Aufgabe
Beantworte anhand des Textes über den Adlernebel:
1. Wie viele kleine kometare Globulen entdeckten Hester et al. auf dem WFPC2-Bild?
2. Wie viele einzelne Röntgenquellen zeigt die Chandra-Aufnahme laut der Analyse?
3. Welchen Massenbereich haben die sieben EGGs mit substellaren Massen?

Vorliegender Text
------------------------

Faule »Eier« im Adler-Nebel?

Adler-Nebel

Wohl kein Deep-Sky-Objekt ist in der breiten Öffentlichkeit so populär wie die »Pfeiler der Schöpfung«, ein ungewöhnlich suggestives Hubble-Bild von 1995, das den Innenbereich des Adlernebels (IC 4703) zeigt. Neben den drei markanten Gas- und Staubsäulen, an denen die harte Strahlung junger Sterne nagt, entdeckten Hester et al. (Astron. J. 111 [1996] 2349-60) auf dem WFPC2-Bild auch 73 kleine kometare Globulen, die sie »evaporating gaseous globules« oder EGGs tauften – und mit dem Akroynm nahelegten, dass aus diesen »Eiern« eines Tages neue Sterne schlüpfen würden. Mehrere Großteleskope auf der Erde und Weltraumteleskope haben sich in den letzten 10 Jahren der EGGs in verschiedenen Wellenlängen angenommen: So fanden McCaughrean & Andersen (A&A 389 [2002] 513-8) im nahen Infraroten, dass »die meisten EGGs leer zu sein scheinen,« aber doch mindestens 15% von ihnen Hinweise auf junge Sterne geringer Masse oder Braune Zwerge zeigen. Bei 11 EGGs waren die IR-Gegenstücke eindeutig, in weiteren 5 unklar.

Linsky et al. (Ap. J. 654 [2007] 347-60) haben bereits 2001 mit dem Röntgensatelliten Chandra ganz tief in den Adlernebel hineingeschaut: Die 78 000 Sekunden lang belichtete Aufnahme zeigt laut der nun vorliegenden Analyse 1101 einzelne Röntgenquellen in einem 17×17 Bogenminuten großen Feld. Die meisten der Quellen entpuppen sich als Sterne des 1 bis 6 Mio. Jahre jungen Sternhaufens NGC 6611 alias M 16. Eine Handvoll Röntgenquellen ist deckungsgleich mit tief in die Molekülwolken der »Pfeiler« eingebetteten jungen stellaren Objekten, an deren Stellen auch Infrarotquellen gefunden wurden; die Entstehung dieser noch jüngeren Sterne ist wohl durch die Photoevaporation und -erosion der Pfeiler ausgelöst worden. Aber von den 40 Röntgenquellen im Herzen des Adlernebels ist nicht eine einzige mit einem EGG assoziiert, und insbesondere bleiben die 11 EGGs mit IR-Quellen ohne Röntgen-Gegenstück. In sieben Fällen wäre das auch nicht zu erwarten gewesen, da ihre Massen substellar sind (0,02-0,07 Sonnenmassen) und sie für Chandra in jedem Fall zu schwach strahlen sollten. Aber auch die anderen vier mit 0,35 bis 1 Sonnenmassen sind röntgenfinster, obwohl das Röntgenteleskop normale T-Tauri- Sterne klar hätte sehen können. Das kann zweierlei bedeuten: Entweder sitzen in den EGGs keine Protosterne. Oder aber derart junge Protosterne, dass sie noch keine Röntgenemitter geworden sind: Vielleicht fehlt es ihnen noch an organisierten Magnetfeldern.

------------------------

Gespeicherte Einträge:

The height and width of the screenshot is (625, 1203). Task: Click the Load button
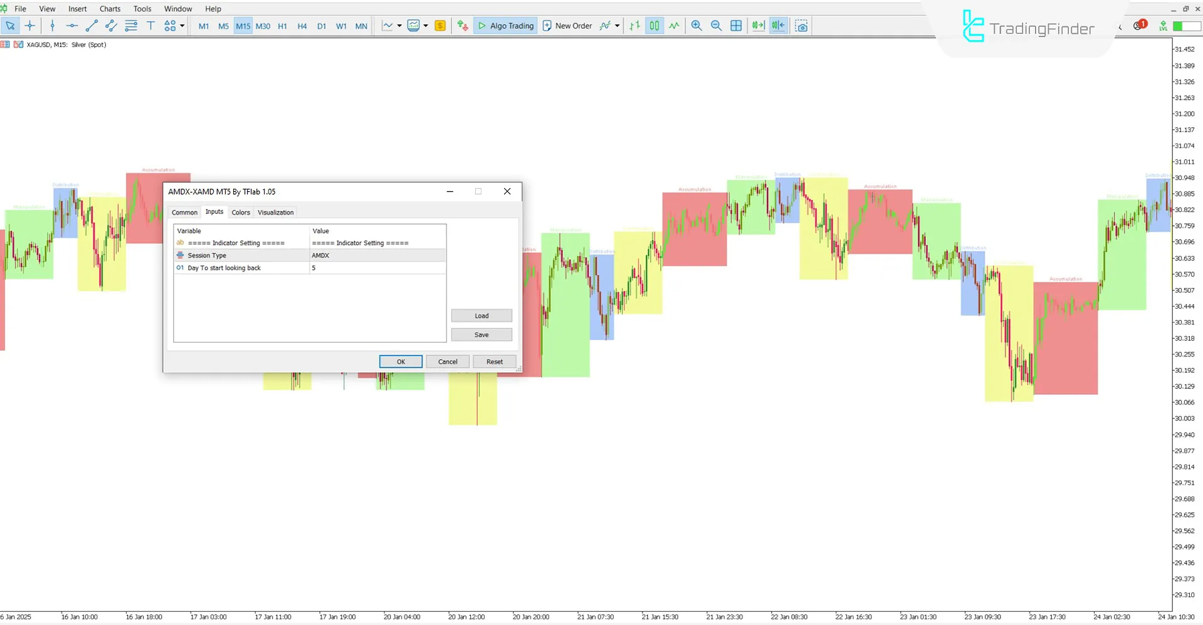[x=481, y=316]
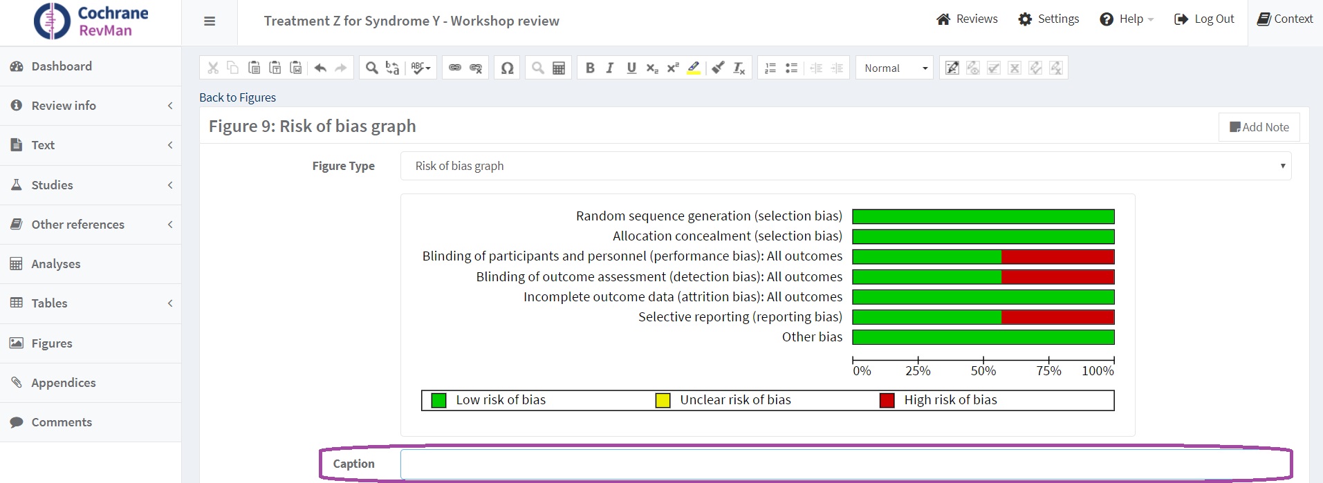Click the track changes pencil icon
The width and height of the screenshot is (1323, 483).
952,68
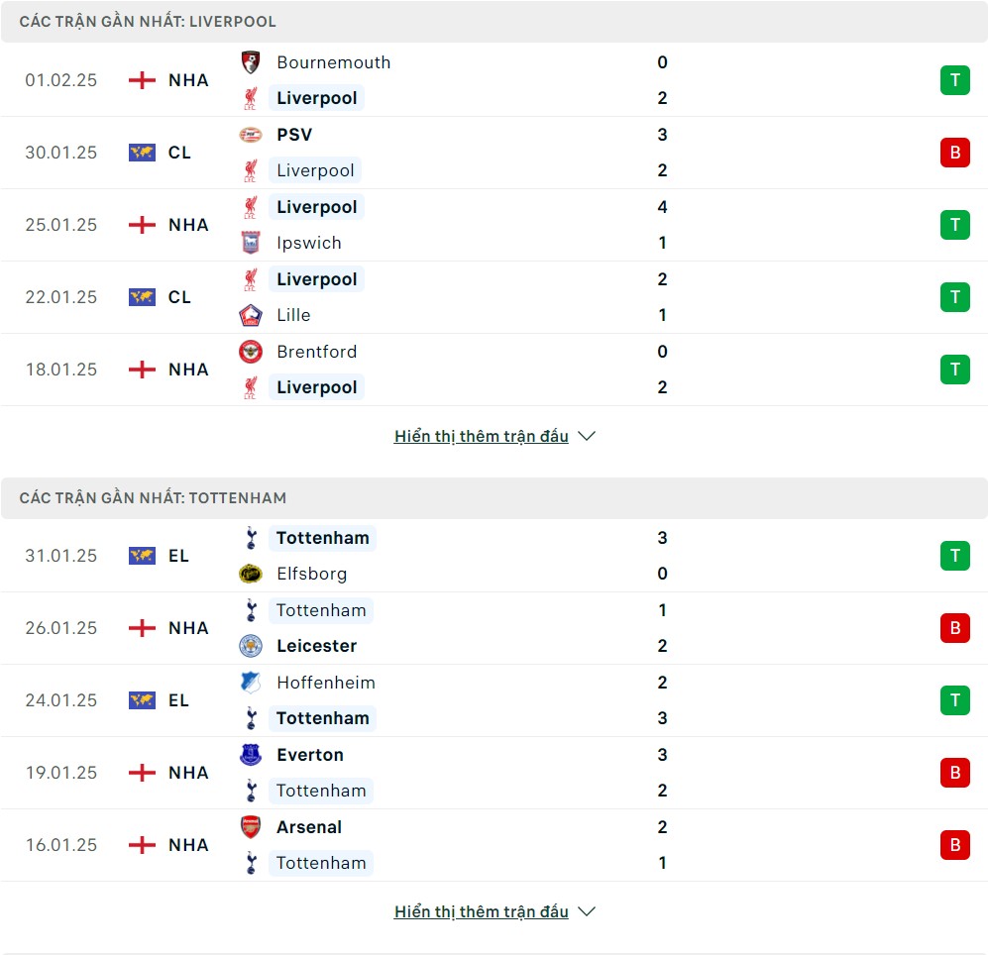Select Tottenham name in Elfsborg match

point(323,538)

------------------------

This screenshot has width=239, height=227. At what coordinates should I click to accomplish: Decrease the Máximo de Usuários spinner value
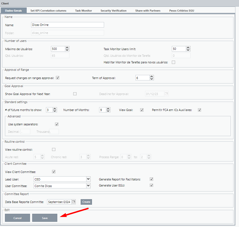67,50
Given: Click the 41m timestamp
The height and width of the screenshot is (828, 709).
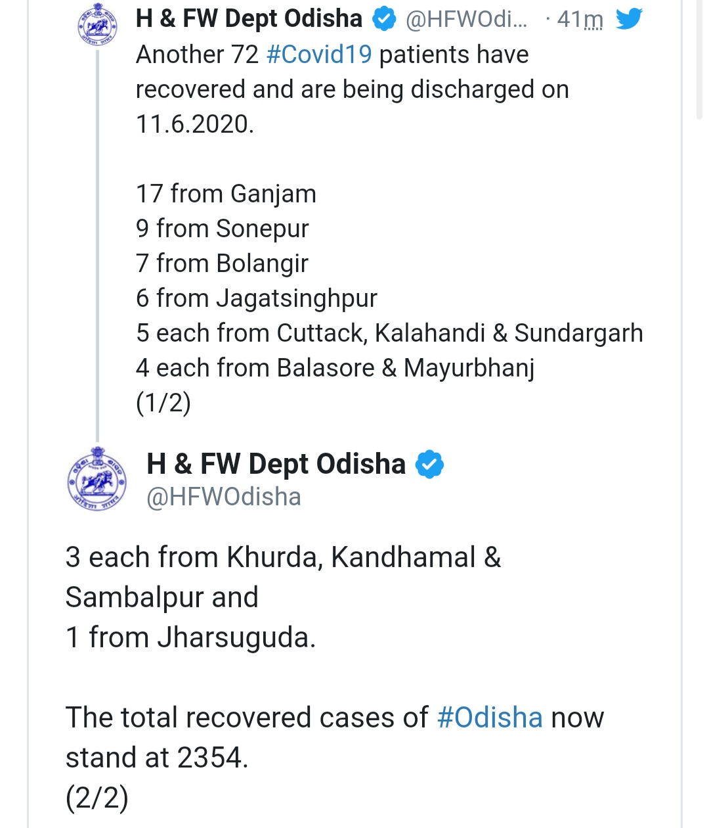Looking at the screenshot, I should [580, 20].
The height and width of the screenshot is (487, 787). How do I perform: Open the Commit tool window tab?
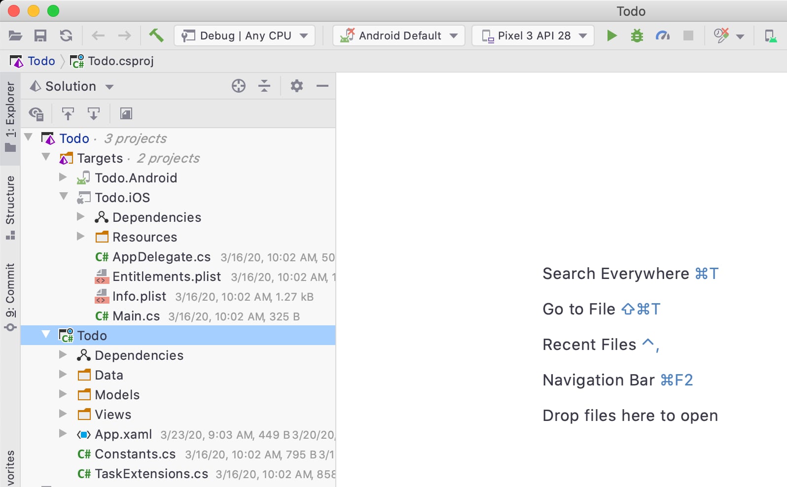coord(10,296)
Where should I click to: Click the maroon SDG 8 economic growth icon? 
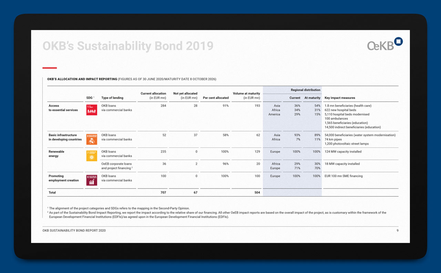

------------------------

Antwort
1. 73
2. 1101
3. 0,02 bis 0,07 Sonnenmassen